Input material:
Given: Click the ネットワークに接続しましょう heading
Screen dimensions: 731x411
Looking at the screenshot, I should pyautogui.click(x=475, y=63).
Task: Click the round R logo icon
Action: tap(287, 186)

Exercise objective:
Each line of the listing should be printed again, exactly.

Exercise output:
Given: Click the ネットワークに接続しましょう heading
Screen dimensions: 731x411
Looking at the screenshot, I should pyautogui.click(x=475, y=63).
Task: Click the round R logo icon
Action: tap(287, 186)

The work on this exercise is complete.